■ ASSIGNED TASK ■
In the entries below, begin at the line with "The image size is (487, 304)." and stop after the line with "Task: Switch to the Policies tab"; output those lines exactly and omit the pictures.

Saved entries

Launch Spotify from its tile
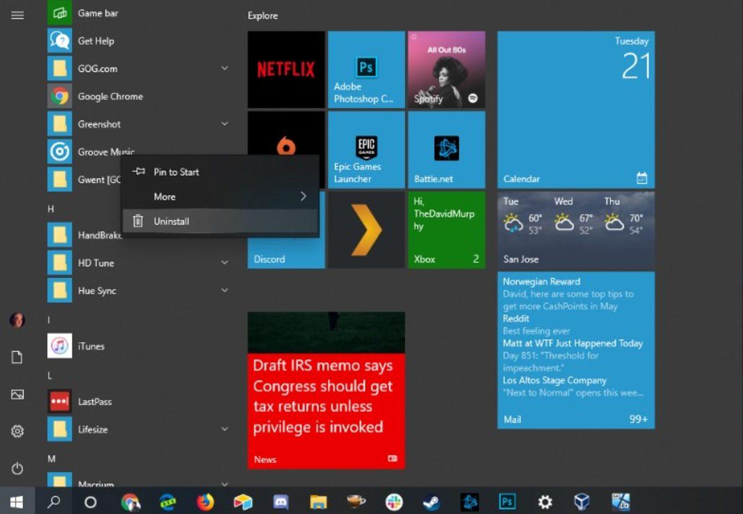743x514 pixels. [446, 69]
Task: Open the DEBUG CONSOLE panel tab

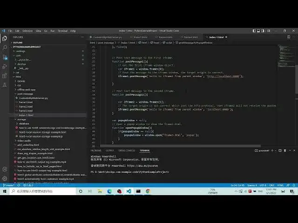Action: tap(127, 151)
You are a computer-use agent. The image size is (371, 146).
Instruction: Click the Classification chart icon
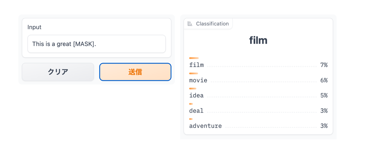tap(190, 24)
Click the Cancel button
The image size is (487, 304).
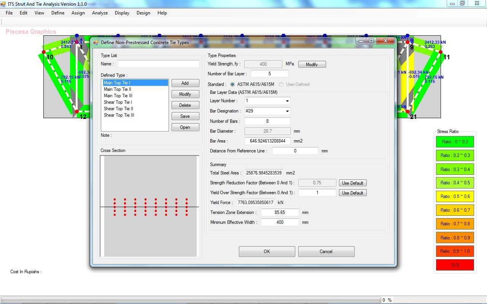tap(326, 252)
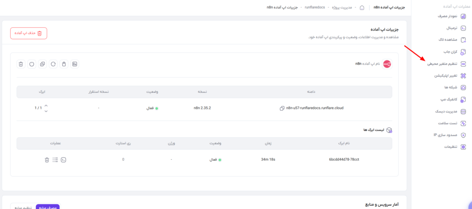Click the حذف اپ آماده button

click(x=29, y=33)
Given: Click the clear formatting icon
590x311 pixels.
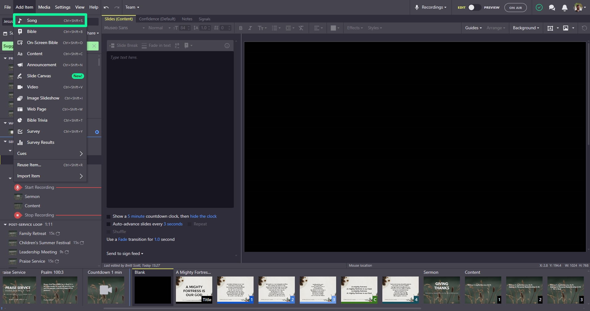Looking at the screenshot, I should coord(301,28).
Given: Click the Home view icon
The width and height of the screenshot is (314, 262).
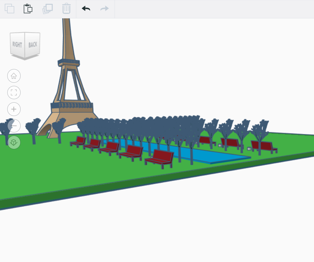Looking at the screenshot, I should [x=14, y=76].
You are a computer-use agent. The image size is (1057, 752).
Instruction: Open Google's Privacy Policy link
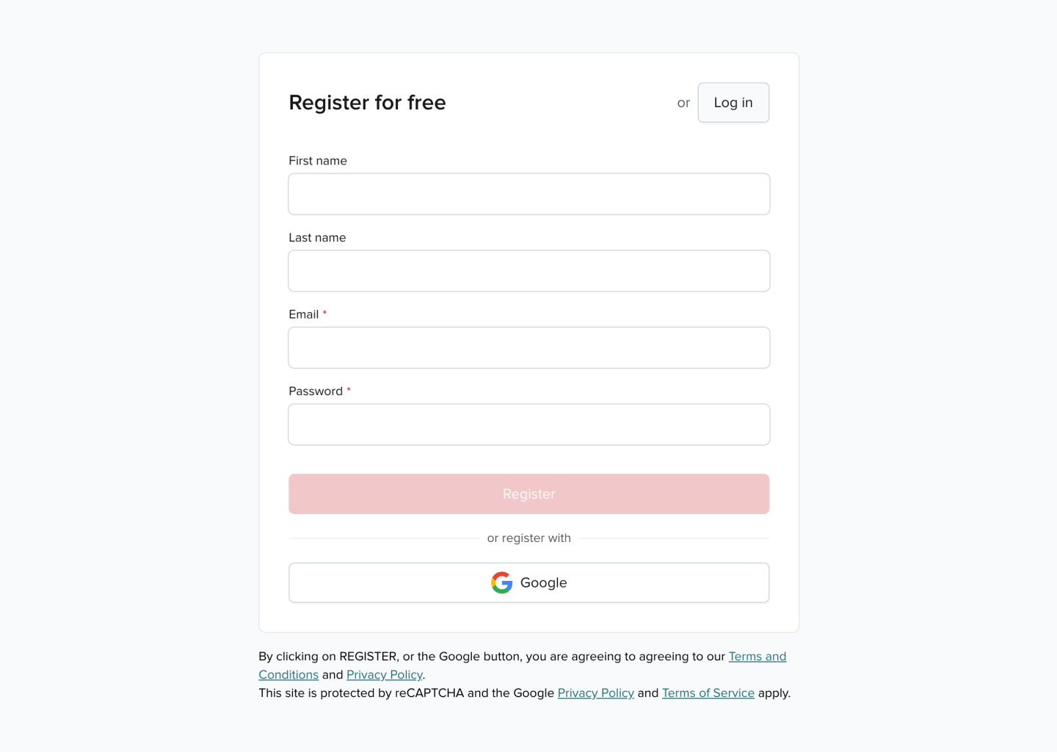(x=595, y=693)
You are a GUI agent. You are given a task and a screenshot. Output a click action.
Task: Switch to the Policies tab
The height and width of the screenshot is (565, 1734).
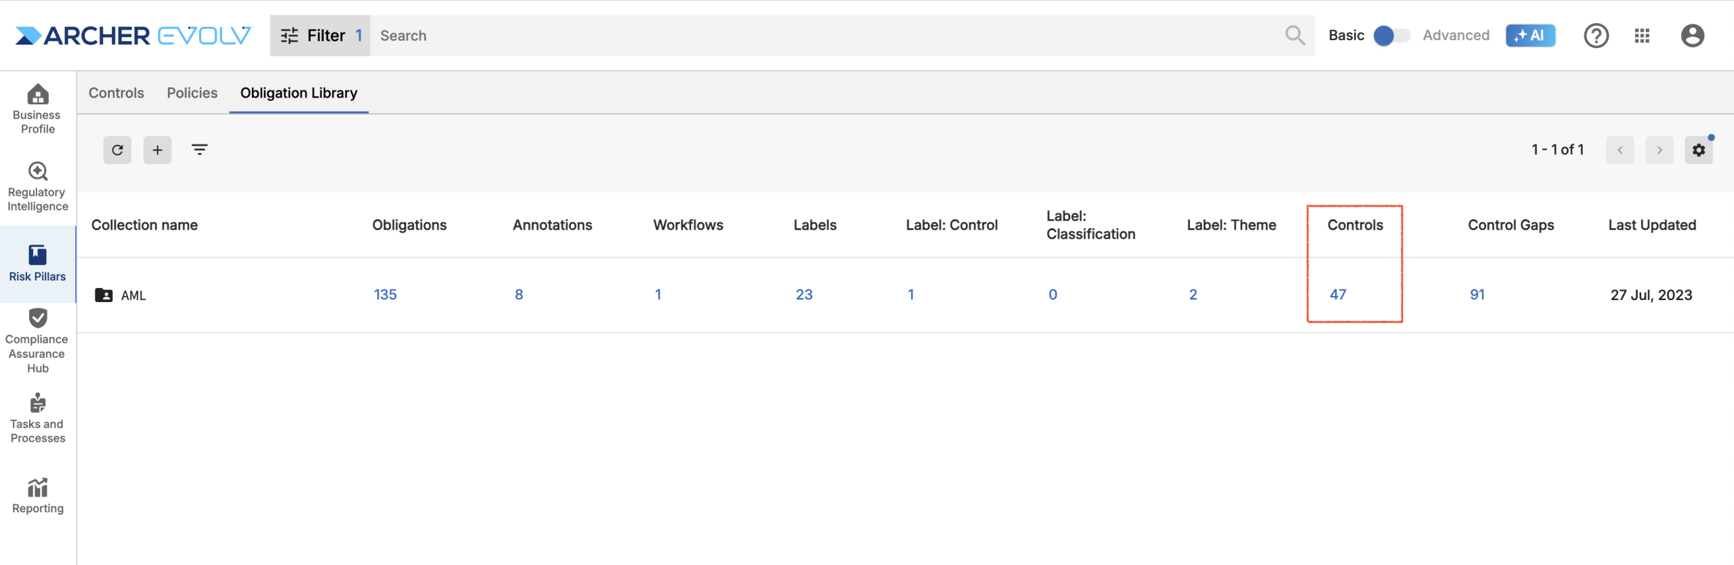pos(192,93)
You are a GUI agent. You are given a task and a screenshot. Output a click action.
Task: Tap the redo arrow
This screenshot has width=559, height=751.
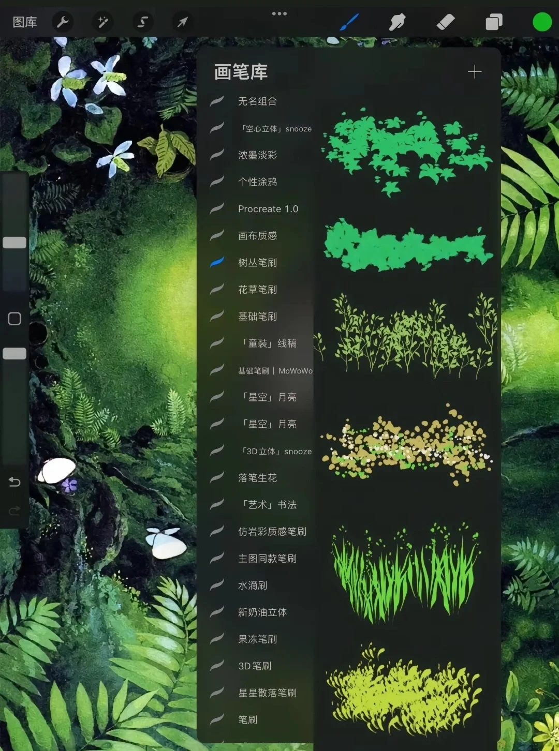15,512
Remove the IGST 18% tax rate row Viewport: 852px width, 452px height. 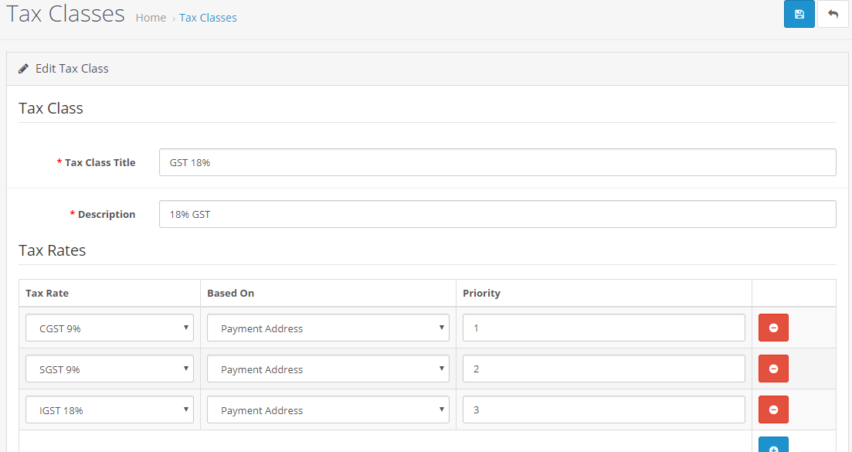tap(773, 410)
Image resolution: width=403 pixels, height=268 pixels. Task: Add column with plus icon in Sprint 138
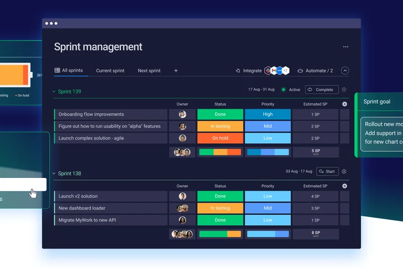345,186

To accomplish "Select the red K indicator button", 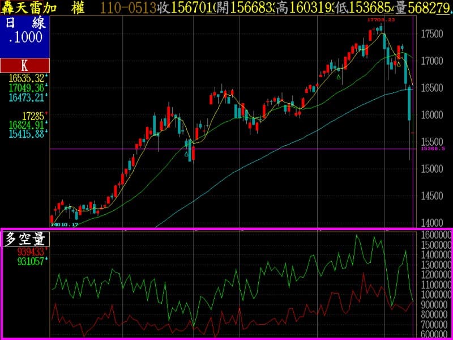I will [x=24, y=65].
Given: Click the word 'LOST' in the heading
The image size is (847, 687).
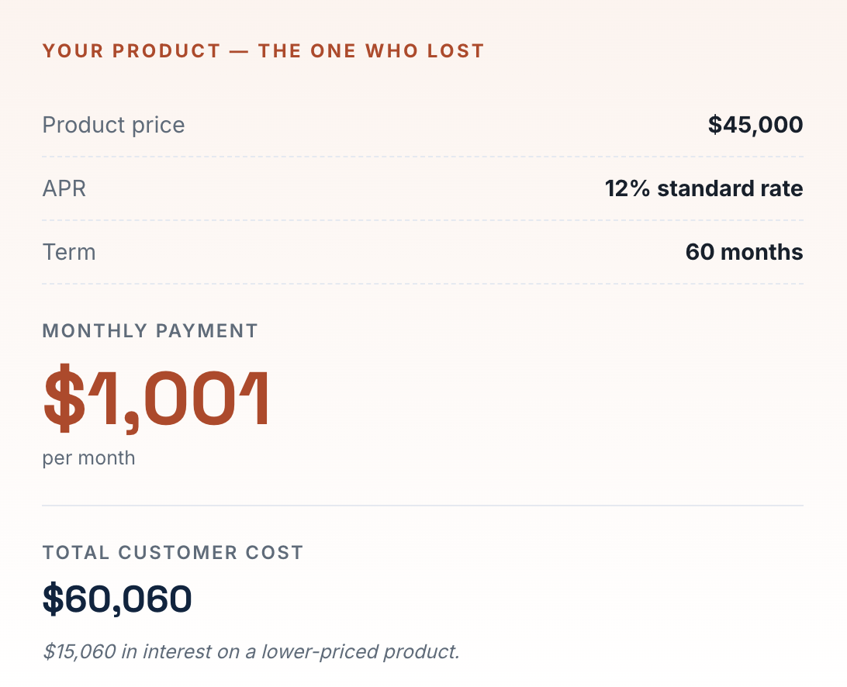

■ RESULT BELOW ■
The image size is (487, 304).
tap(326, 252)
Click the حذف اپ آماده button

click(x=29, y=33)
Given: Click the clear formatting icon
590x311 pixels.
Looking at the screenshot, I should coord(301,28).
Given: Click the Home view icon
The width and height of the screenshot is (314, 262).
Looking at the screenshot, I should [x=14, y=76].
You are a computer-use agent. The image size is (1057, 752).
Instruction: Open Google's Privacy Policy link
(x=595, y=693)
You are a GUI agent. You are given a task and a screenshot. Output a click action.
Task: Switch to the Policies tab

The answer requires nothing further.